**Instructions to follow:**
All of the data, word for word and free of pictures, is the expected result.

[[ Provided records, beginning ]]

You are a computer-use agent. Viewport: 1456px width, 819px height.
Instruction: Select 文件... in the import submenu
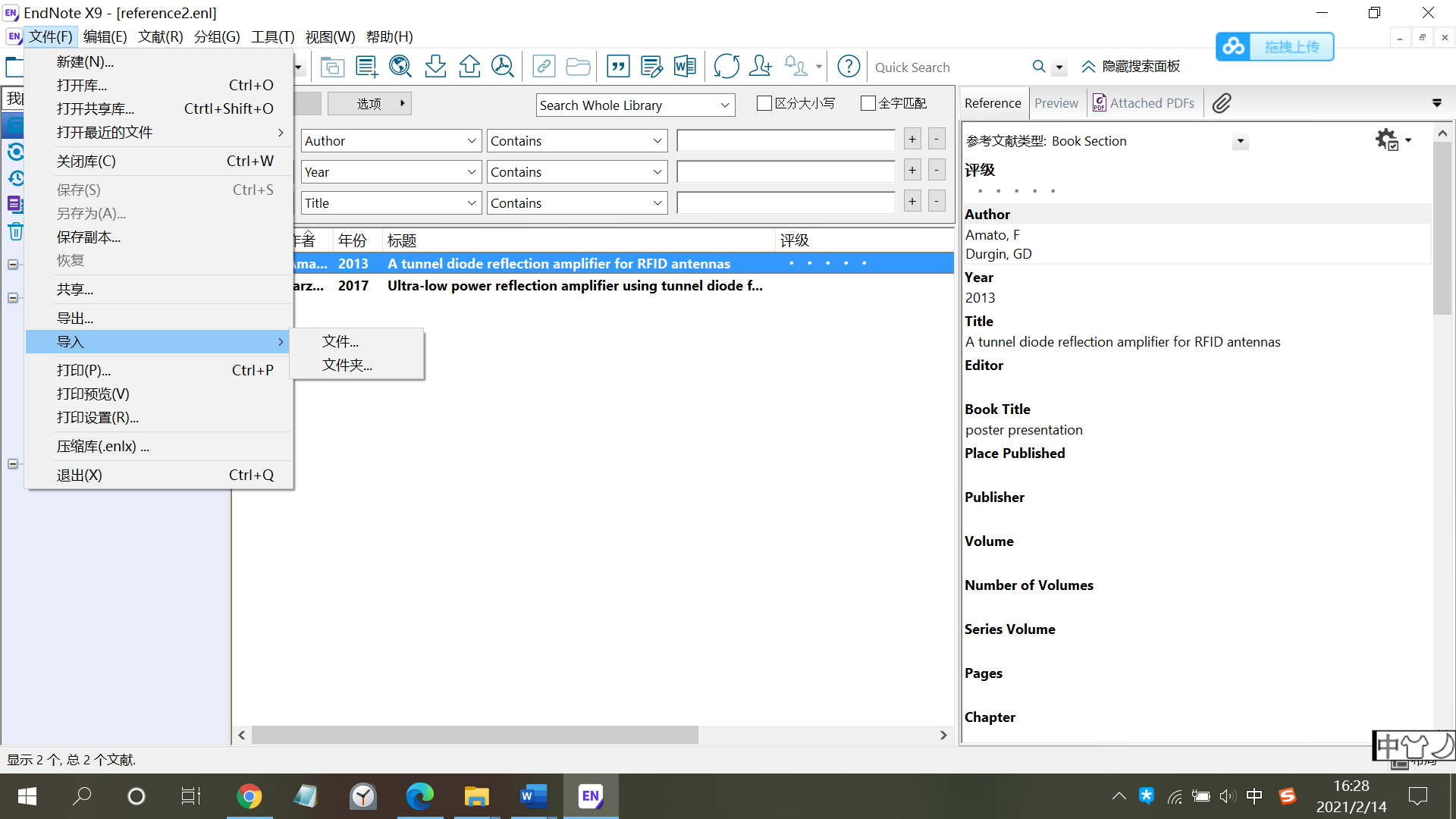pyautogui.click(x=340, y=341)
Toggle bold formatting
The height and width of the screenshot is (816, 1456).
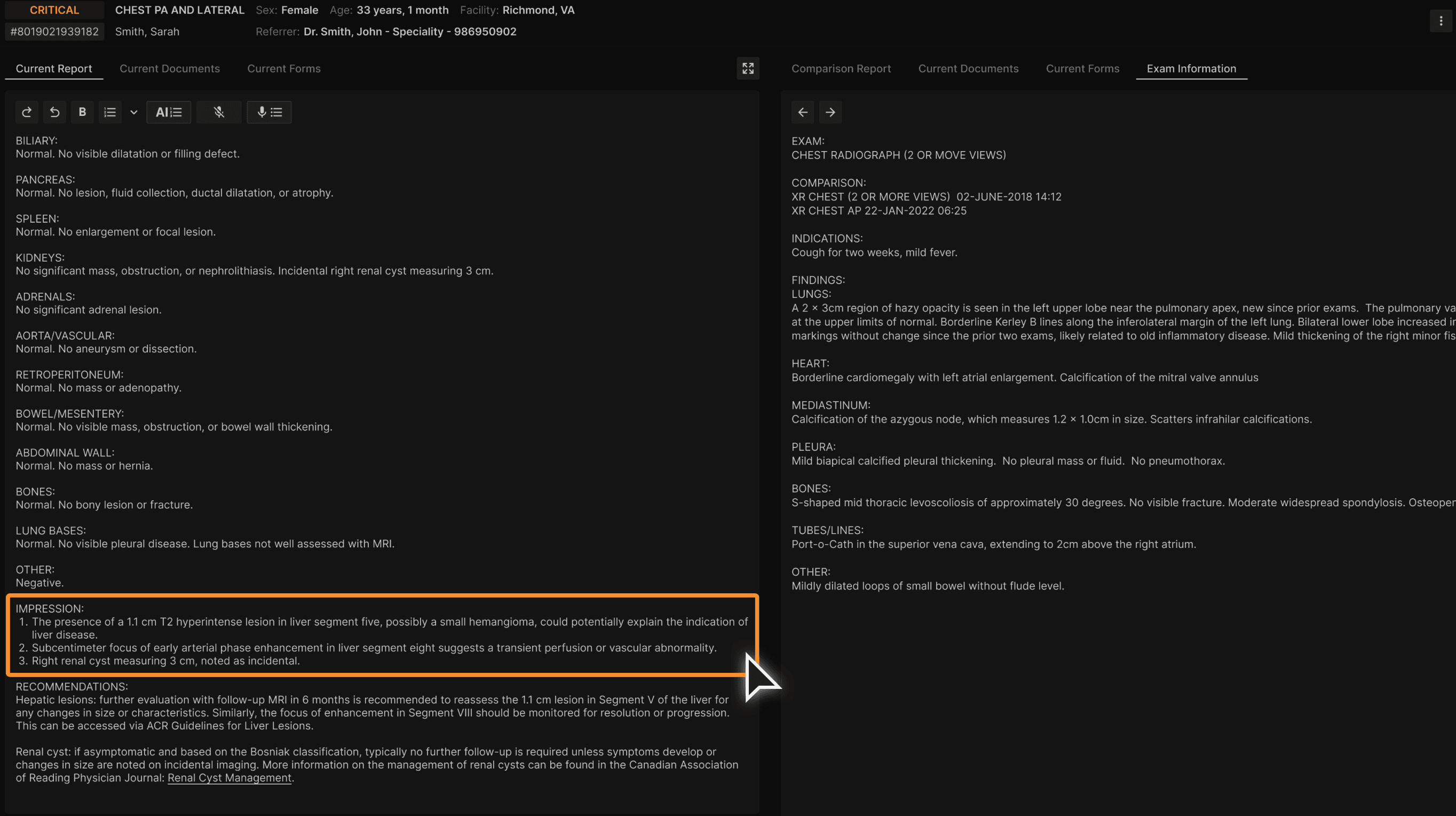point(82,112)
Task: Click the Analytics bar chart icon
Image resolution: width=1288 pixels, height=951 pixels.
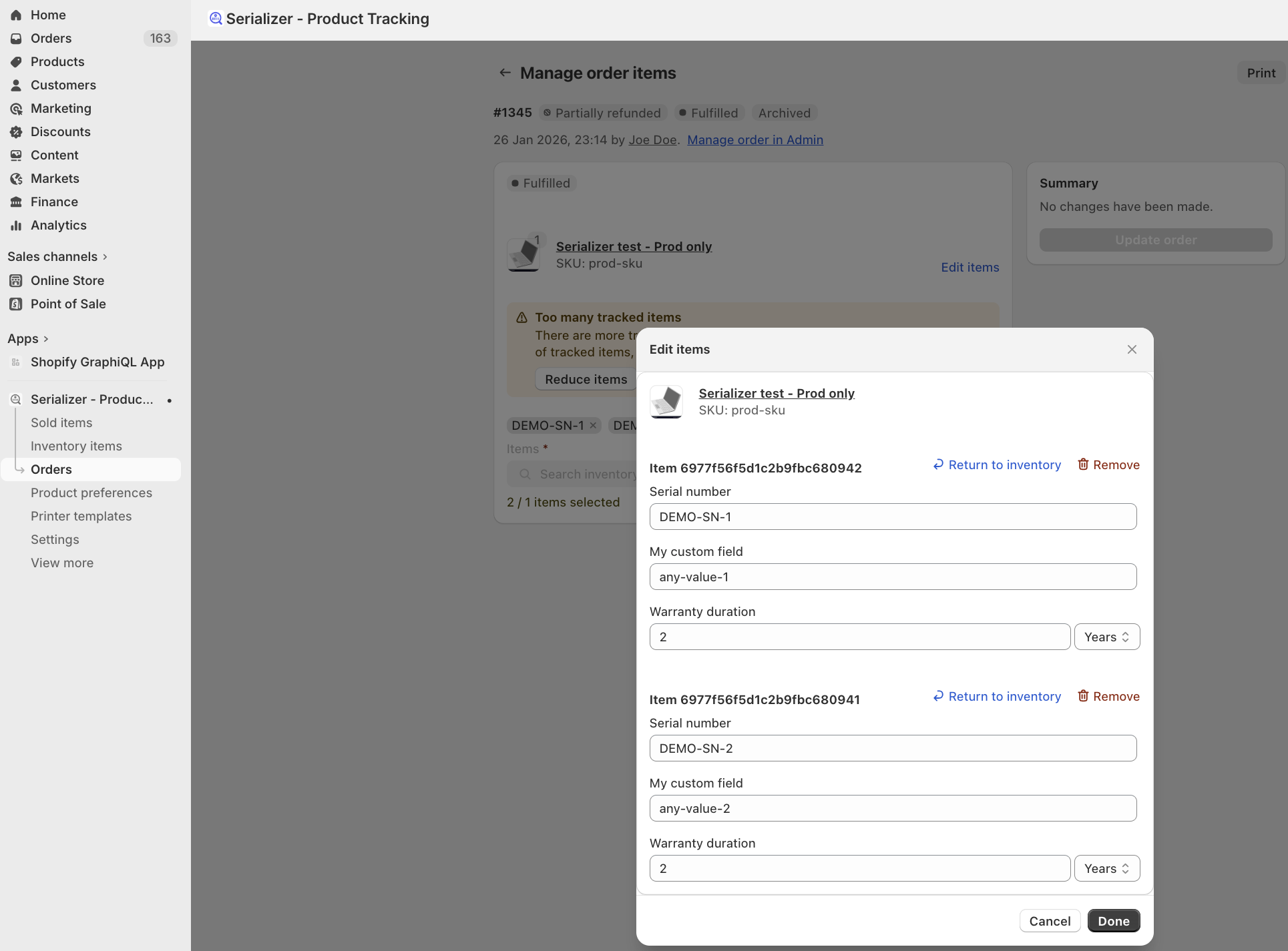Action: (x=16, y=225)
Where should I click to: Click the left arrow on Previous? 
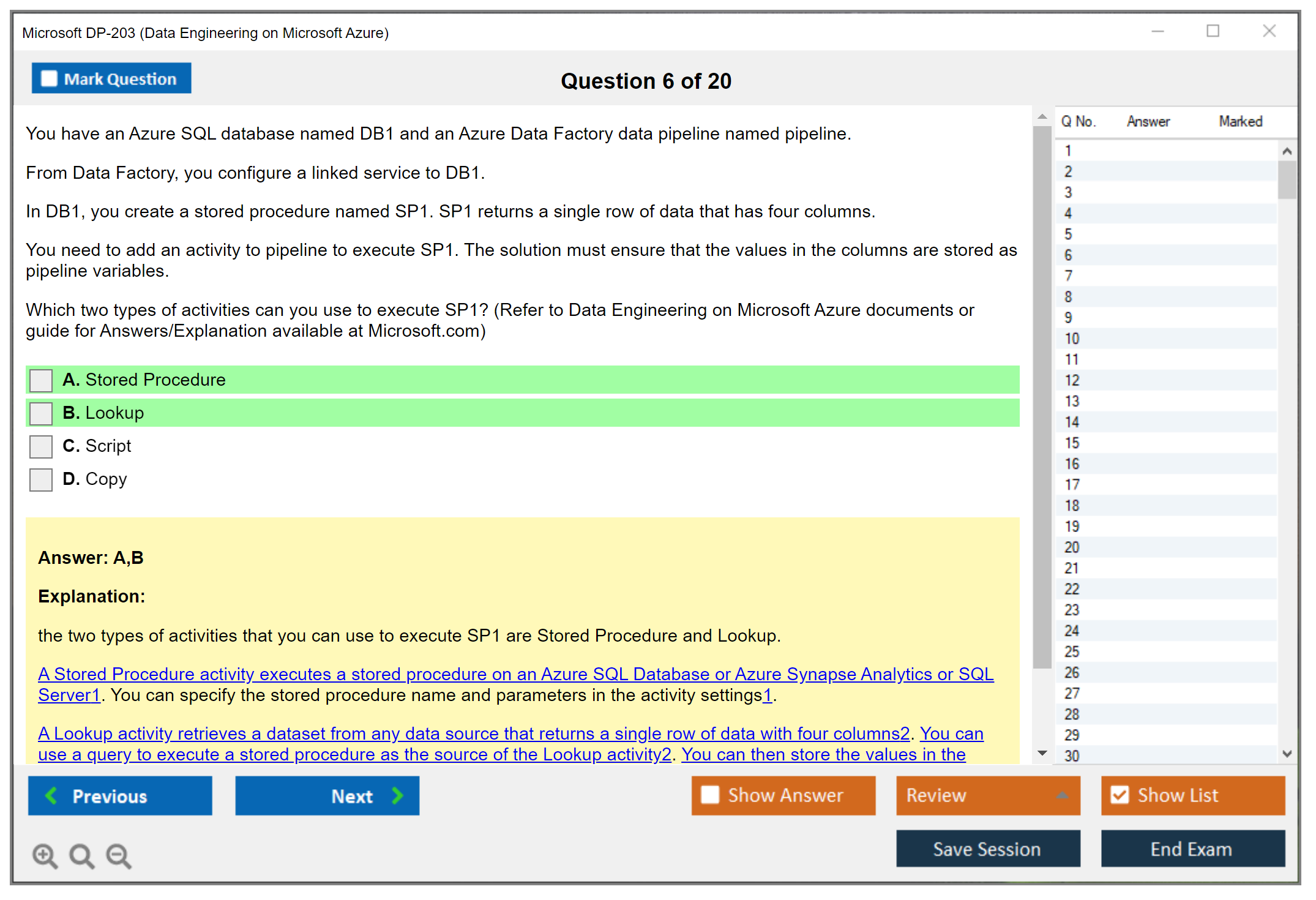tap(52, 795)

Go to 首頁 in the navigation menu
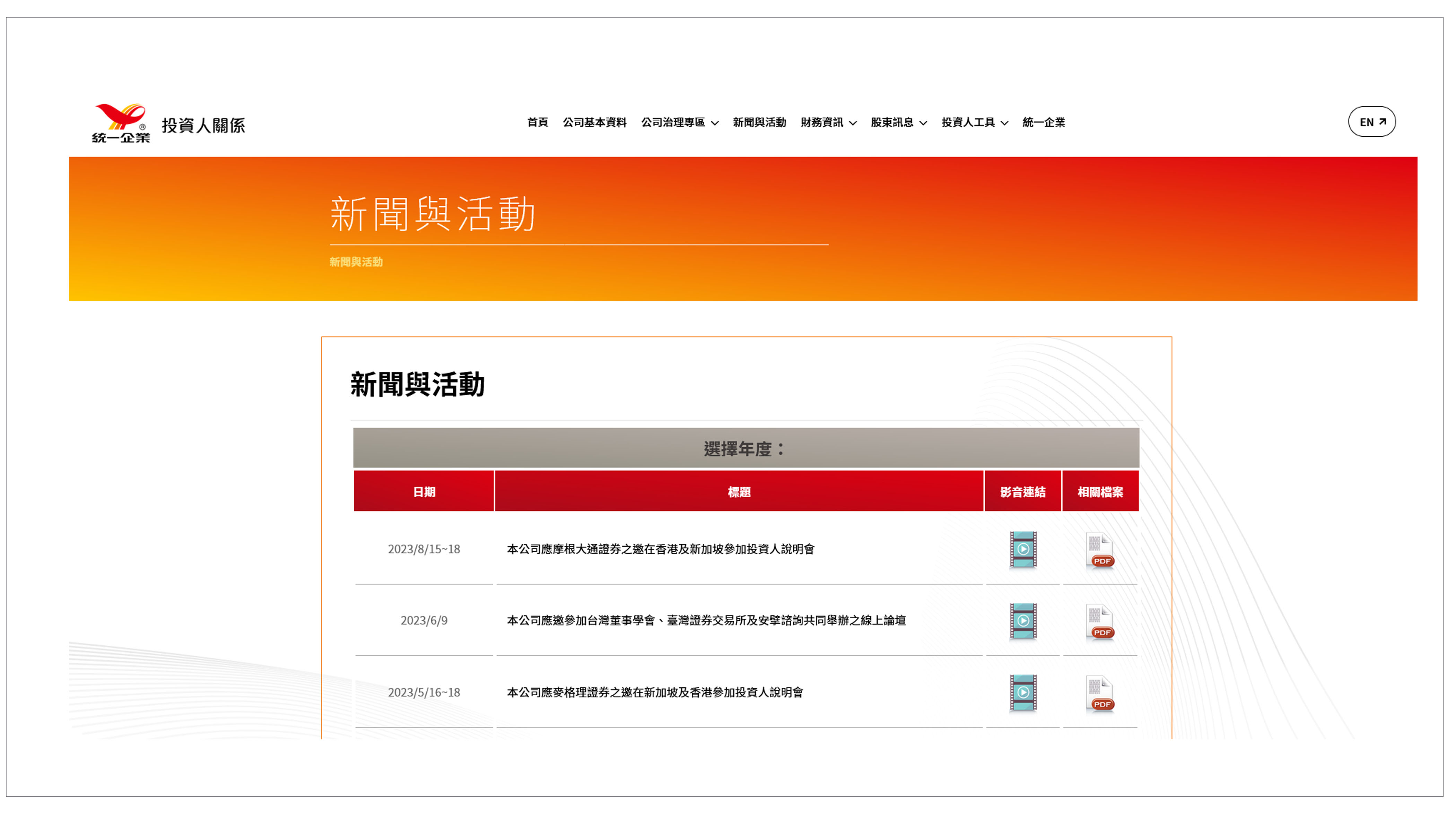538,123
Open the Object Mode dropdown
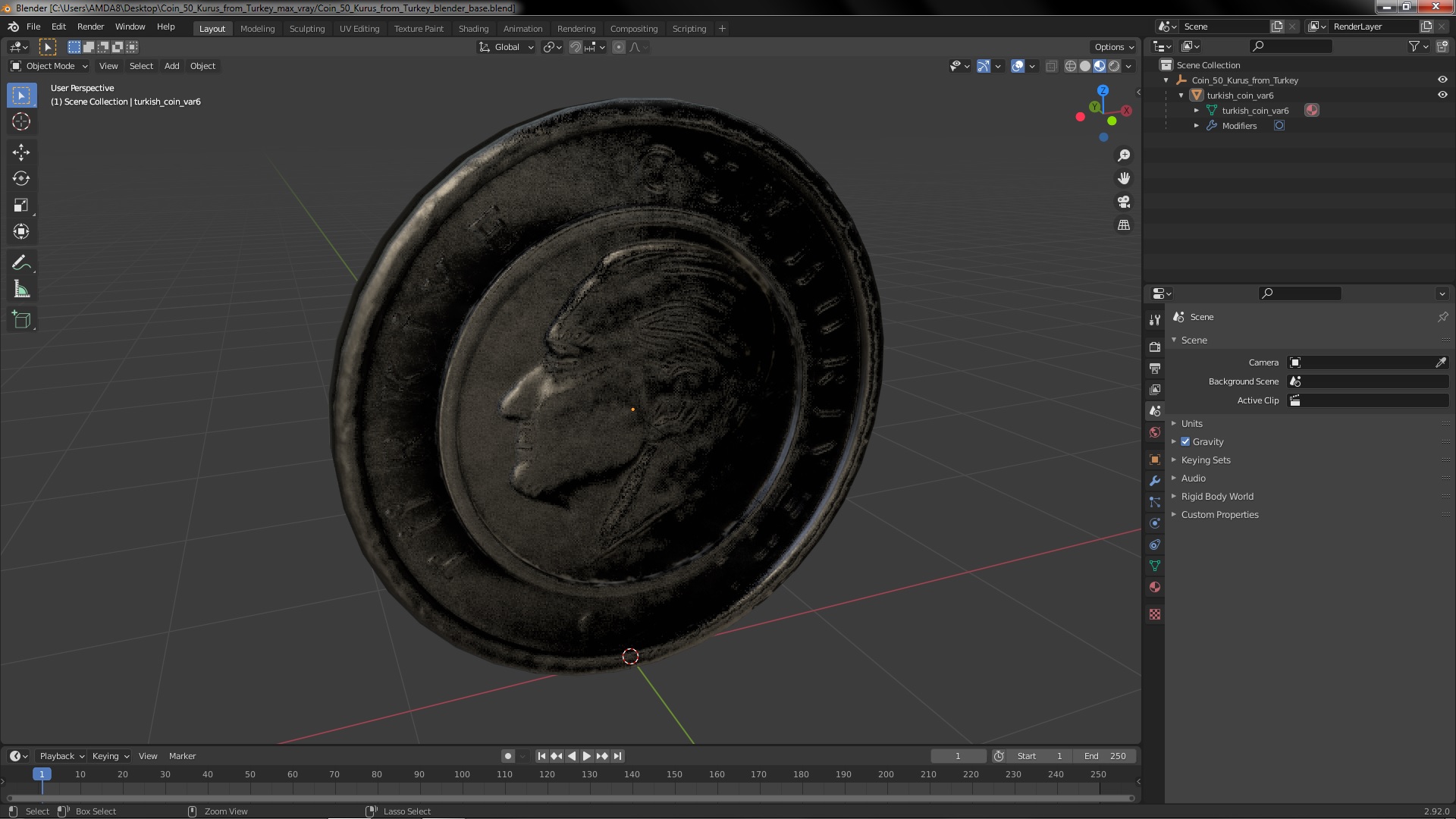The width and height of the screenshot is (1456, 819). (50, 67)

[[ Provided records, end ]]

**Output of the exercise:**
You are a computer-use agent. Viewport: 1456px width, 819px height.
Instruction: Select 文件... in the import submenu
pyautogui.click(x=340, y=341)
Toggle bold formatting
The height and width of the screenshot is (816, 1456).
point(82,112)
Task: Click the Analytics bar chart icon
Image resolution: width=1288 pixels, height=951 pixels.
Action: (x=16, y=225)
Where should I click to: Click the left arrow on Previous? 
tap(52, 795)

Go to 首頁 in the navigation menu
538,123
Open the Object Mode dropdown
The width and height of the screenshot is (1456, 819). (50, 67)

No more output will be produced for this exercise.